First, never share a single prop slot between “initial value” and “current value.” Even when a library doesn’t make the distinction explicit in prop naming, decide for yourself which props are “lock once” and freeze them inside the component. For anything you want to update later, reach for the imperative APIs the library exposes (map.panTo(), map.setBounds(), etc.). Keeping the declarative prop and the imperative method in separate roles avoids almost all of these infinite-loop traps.
Second, don’t pass inline objects, arrays, or functions as props to a third-party component. Code review now includes the question: “is this prop being constructed fresh on every render?” Especially when the library uses that prop as a useEffect dependency, you’ve got a strong candidate for a future bug. Reading a tiny bit of the library’s source — just enough to know how each prop is consumed — pays for itself many times over.

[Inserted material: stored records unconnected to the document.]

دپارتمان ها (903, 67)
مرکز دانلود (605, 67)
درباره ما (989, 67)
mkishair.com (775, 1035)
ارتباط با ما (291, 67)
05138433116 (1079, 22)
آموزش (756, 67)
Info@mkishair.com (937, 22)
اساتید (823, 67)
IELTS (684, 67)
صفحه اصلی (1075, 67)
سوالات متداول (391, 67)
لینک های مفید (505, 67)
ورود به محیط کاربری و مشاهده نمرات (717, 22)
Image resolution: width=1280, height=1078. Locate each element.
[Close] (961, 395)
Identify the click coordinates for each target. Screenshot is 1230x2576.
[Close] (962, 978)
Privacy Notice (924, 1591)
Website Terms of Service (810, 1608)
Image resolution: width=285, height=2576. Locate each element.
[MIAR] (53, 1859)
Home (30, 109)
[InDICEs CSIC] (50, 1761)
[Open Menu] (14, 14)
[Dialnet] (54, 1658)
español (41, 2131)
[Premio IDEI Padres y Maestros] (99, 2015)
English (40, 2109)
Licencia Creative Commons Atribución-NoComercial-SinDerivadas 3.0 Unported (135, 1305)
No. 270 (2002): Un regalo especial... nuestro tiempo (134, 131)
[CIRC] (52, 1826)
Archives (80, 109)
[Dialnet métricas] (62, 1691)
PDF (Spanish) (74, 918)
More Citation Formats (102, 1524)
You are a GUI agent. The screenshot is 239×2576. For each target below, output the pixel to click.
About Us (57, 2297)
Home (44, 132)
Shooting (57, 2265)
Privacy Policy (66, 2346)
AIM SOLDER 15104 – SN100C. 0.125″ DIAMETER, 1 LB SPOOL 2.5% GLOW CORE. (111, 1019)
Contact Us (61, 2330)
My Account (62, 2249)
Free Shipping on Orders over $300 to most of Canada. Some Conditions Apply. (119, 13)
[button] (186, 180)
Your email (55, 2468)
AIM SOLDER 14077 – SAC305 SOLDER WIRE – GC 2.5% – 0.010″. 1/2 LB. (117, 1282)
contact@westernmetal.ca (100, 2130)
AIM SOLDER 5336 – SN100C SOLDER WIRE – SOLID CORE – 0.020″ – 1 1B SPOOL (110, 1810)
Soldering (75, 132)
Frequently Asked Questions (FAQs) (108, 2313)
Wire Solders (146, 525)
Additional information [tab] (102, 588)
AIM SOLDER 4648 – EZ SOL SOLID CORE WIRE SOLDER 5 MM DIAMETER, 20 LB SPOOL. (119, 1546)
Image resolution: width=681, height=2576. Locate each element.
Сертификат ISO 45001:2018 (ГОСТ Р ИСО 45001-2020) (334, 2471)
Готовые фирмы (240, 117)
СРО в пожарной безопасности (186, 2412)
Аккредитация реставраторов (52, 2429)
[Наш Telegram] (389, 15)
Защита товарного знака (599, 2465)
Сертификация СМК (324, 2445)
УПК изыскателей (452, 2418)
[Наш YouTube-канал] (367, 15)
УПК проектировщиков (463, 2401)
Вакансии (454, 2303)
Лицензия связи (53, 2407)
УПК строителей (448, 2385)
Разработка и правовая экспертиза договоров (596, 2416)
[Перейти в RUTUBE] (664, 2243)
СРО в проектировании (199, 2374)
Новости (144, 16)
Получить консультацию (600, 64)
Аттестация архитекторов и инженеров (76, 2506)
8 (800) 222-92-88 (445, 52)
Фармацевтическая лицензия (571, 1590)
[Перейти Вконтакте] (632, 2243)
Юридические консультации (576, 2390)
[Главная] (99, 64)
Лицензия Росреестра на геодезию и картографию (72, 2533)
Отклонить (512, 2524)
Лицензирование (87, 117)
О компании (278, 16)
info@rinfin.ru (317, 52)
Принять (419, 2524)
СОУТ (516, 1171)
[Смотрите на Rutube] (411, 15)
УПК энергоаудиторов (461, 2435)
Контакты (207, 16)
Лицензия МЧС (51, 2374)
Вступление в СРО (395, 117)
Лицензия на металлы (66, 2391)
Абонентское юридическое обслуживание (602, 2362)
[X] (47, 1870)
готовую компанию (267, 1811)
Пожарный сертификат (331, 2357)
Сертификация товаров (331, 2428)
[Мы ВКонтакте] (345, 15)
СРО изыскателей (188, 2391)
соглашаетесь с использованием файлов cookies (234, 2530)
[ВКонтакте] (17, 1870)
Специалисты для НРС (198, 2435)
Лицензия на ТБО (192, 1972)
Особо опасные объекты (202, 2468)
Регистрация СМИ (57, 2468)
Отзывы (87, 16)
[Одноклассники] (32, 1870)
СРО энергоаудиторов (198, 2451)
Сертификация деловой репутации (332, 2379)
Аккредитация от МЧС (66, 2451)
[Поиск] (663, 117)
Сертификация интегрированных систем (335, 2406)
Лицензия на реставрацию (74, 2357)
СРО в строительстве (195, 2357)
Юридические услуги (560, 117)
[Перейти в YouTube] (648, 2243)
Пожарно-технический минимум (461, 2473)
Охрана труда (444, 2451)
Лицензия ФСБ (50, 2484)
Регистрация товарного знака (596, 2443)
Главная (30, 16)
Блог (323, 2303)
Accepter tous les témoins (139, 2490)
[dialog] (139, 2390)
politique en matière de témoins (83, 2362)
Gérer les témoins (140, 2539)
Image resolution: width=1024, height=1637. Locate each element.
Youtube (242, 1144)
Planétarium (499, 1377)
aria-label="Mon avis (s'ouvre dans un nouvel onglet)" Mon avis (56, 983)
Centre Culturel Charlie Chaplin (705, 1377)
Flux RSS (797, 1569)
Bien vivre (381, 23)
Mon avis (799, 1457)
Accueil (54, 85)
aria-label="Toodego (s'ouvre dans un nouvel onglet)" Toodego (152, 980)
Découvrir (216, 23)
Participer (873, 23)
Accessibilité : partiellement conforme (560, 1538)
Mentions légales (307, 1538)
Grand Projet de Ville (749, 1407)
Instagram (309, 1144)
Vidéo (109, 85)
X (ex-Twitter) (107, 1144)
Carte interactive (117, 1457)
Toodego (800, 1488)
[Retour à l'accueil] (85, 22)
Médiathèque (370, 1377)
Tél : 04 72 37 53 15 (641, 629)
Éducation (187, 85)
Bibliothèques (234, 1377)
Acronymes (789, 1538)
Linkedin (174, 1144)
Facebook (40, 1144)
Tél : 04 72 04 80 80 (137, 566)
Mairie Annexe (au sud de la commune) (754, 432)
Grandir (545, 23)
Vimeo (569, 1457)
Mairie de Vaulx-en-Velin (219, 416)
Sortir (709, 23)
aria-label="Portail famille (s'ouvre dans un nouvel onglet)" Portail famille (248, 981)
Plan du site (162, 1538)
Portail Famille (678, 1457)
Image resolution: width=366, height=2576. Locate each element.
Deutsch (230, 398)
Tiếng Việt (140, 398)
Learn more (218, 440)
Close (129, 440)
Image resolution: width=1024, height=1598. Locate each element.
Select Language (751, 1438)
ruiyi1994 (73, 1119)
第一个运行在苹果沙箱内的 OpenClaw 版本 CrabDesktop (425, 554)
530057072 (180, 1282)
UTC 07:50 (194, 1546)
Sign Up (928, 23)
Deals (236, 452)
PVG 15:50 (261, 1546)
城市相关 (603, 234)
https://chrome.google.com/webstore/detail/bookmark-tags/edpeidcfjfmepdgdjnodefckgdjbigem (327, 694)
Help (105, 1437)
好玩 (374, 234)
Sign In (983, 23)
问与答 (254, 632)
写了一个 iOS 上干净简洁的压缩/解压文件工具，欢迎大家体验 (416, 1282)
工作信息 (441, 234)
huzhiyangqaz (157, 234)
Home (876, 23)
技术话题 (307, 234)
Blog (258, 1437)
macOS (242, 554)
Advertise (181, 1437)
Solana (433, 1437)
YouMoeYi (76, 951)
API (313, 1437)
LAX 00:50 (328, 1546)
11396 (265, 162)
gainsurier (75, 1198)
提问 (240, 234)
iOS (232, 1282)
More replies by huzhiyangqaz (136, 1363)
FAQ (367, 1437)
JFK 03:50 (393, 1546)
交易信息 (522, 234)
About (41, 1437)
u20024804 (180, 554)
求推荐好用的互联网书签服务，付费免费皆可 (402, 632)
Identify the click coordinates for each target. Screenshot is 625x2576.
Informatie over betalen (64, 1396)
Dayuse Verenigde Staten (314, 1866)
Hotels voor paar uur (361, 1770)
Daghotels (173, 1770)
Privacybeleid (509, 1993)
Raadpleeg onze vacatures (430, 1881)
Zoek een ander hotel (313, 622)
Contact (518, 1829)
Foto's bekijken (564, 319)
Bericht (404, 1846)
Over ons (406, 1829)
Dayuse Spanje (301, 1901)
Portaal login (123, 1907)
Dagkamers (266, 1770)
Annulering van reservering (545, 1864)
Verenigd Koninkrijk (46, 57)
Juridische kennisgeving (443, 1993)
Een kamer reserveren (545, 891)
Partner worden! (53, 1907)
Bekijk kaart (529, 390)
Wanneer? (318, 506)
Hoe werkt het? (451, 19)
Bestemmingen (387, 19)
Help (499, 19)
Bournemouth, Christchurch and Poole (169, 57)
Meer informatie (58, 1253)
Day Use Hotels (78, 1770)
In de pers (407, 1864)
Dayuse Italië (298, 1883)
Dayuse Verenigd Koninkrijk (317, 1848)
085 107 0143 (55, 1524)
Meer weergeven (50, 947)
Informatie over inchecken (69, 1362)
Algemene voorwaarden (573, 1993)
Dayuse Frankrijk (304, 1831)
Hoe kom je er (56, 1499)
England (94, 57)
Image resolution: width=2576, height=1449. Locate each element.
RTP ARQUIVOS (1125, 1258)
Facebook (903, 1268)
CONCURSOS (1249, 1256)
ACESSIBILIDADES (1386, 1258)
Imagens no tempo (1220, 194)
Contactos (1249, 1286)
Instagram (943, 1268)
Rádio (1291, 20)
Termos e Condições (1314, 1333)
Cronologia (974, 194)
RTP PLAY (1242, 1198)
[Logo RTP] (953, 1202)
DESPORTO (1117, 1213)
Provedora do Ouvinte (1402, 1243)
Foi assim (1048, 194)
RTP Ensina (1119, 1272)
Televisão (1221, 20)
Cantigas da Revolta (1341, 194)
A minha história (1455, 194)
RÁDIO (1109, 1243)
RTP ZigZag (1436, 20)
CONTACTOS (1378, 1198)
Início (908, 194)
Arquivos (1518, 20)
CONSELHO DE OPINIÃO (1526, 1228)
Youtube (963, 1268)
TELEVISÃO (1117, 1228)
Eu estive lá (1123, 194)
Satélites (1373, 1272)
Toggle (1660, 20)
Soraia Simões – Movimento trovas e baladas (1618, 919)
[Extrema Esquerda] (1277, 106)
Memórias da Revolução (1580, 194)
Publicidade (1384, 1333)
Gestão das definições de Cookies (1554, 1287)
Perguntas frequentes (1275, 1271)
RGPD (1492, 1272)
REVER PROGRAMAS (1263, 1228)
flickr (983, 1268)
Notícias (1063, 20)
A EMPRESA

Third, accept that no lint rule covers everything. ESLint plugins like react/jsx-no-constructed-context-values only flag this for Context.Provider’s value prop, not for arbitrary library props. The most practical guard turned out to be the review-time question above, plus a habit of reading library docs and source to understand how a prop is actually consumed.
The whole episode pushed me to think more carefully about where the boundary between React and an external library should sit. When you don’t know what the library is doing inside, a slightly suspicious habit toward each prop is what saves you an afternoon of debugging.